■ **SUPPLIED INFORMATION**:
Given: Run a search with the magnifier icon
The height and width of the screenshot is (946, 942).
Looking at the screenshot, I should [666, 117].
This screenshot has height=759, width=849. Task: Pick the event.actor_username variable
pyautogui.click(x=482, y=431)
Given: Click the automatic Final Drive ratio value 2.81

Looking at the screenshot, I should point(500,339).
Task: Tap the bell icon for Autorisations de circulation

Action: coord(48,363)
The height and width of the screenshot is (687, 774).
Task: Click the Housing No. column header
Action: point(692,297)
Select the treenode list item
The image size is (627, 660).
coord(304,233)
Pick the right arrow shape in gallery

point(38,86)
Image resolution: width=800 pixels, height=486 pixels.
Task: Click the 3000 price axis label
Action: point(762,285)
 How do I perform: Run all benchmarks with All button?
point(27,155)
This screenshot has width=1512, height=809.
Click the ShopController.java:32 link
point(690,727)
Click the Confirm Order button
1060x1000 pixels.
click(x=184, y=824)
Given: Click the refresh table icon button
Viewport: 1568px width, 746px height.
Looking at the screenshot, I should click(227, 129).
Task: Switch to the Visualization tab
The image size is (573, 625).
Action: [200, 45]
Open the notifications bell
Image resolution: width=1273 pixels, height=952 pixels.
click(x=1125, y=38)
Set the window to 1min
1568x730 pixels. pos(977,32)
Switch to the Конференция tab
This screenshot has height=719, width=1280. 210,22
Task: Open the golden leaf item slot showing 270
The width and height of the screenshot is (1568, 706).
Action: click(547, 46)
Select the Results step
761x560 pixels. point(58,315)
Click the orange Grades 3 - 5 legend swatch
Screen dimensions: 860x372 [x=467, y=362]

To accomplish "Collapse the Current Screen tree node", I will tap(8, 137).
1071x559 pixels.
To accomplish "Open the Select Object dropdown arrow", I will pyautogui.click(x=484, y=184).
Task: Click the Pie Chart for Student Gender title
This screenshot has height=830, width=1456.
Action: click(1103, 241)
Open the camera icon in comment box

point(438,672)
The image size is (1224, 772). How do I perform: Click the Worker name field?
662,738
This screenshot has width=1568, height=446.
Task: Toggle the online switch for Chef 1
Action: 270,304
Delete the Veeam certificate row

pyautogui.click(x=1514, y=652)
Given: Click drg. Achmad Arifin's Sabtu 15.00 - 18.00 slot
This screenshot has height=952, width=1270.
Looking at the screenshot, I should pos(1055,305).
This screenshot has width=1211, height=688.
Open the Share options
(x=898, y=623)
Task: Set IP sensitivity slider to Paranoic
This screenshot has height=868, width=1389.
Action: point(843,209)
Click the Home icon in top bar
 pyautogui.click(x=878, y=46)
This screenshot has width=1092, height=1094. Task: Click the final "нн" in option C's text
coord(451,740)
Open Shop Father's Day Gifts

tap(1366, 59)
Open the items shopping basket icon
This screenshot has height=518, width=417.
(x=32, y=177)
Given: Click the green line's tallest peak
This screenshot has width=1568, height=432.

■ **EXERCISE PROMPT**: State the count of lines in the material above that include "will", with no other words.

■ **SOLUTION**: 2